August 4, 199898-R-0935

FROM:Susan Price-Livingston, Research Attorney

RE:Department of Social Services (DSS) Security Deposit Program, Moving Assistance, and Agency Policy

You asked:

  1. whether the state pays security deposits and moving expenses for people who have been evicted,
  1. if such assistance is given in other situations, and
  1. whether it is agency policy to advise clients not to pay rent so that they will be evicted and become eligible for these programs.
SUMMARY

DSS provides security deposits or guarantees (within available funding) to landlords in order to enable qualified homeless people to move into permanent housing. People who have been evicted for non-criminal reasons (including for nonpayment of rent) may receive this benefit if they meet other eligibility rules.

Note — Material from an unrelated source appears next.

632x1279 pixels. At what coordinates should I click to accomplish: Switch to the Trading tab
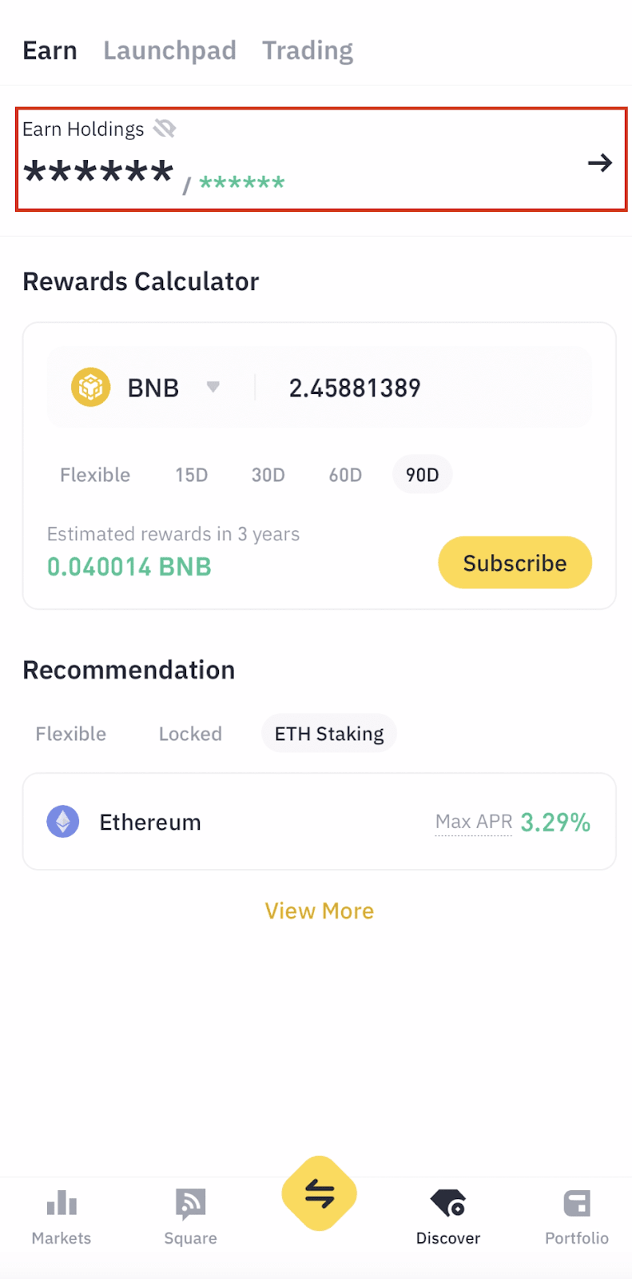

DSS also pays in-state moving expenses under some circumstances, and people who have been evicted may qualify for this as well.

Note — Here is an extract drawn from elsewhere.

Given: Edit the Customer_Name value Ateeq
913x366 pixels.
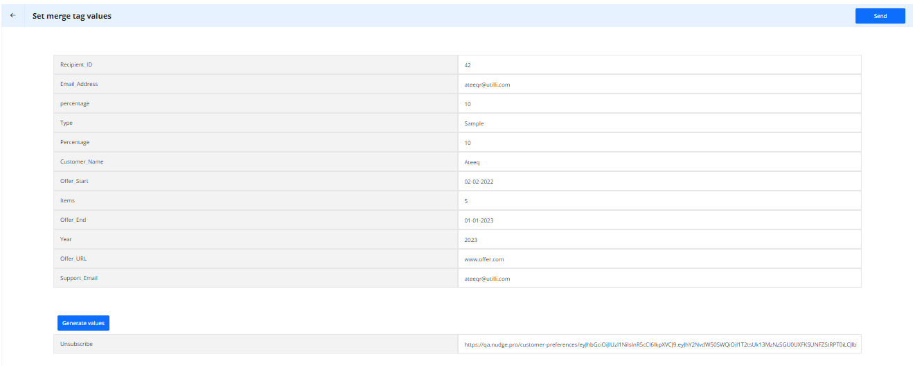Looking at the screenshot, I should (x=659, y=162).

DSS does not advise clients to withhold rent payments in order to get evicted and thereby become eligible for these programs, according to Adult Services Director Pam Giannini. She indicated that both programs aim to reduce homelessness and that recipients would not gain financially from being evicted since DSS pays security deposits directly to the landlord and only pays for moving expenses after it receives an appropriate itemized bill from the mover.

SECURITY DEPOSIT ASSISTANCE PROGRAM

Who Qualifies

DSS may pay the cost of a security deposit when a person living in emergency housing or a homeless shelter (or someone eligible for such housing) cannot get permanent housing without it. (Emergency housing is temporary shelter in a hotel, motel, hospital, state institution, or domestic violence shelter or in the home of a friend or relative if displacement occurred within the past 45 days due to an eviction, catastrophic event, or domestic violence.)

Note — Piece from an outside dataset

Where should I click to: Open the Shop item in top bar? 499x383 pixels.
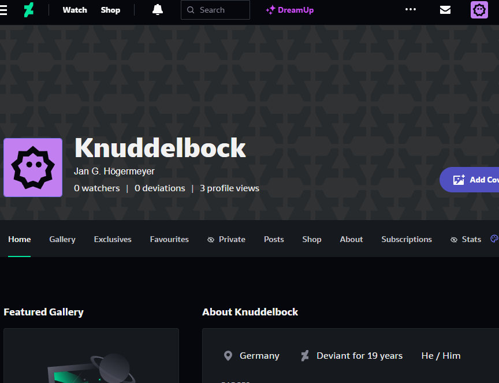(x=110, y=10)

This benefit can generally be given only once in an 18-month period, and recipients must either be eligible for or receiving Temporary Assistance to Needy Families (TANF, the state’s welfare program), State Administered General Assistance (SAGA), or State Supplement benefits or have an annual gross income at or below 150% of the federal poverty guidelines. For a family of three, the current income limit is $20,475. In addition, the loss of permanent housing must have occurred because:

  1. the applicant was evicted for non-criminal reasons;
  1. the applicant fled to avoid domestic violence;
  1. foreclosure proceedings have begun and the time limit for redemption has passed;
  1. local health or building officials have told the family it must move because a child in the household has unacceptably high lead levels in his blood and the residence was the source of the lead;
  1. a catastrophic event made the residence uninhabitable;
  1. a building code enforcement official has ordered the applicant to leave;
  1. the applicant has left a shared living arrangement because the primary tenant is being evicted, has lost his lease, or is engaging in criminal activities; or
  1. the landlord illegally locked the applicant out and he has filed a complaint with the police.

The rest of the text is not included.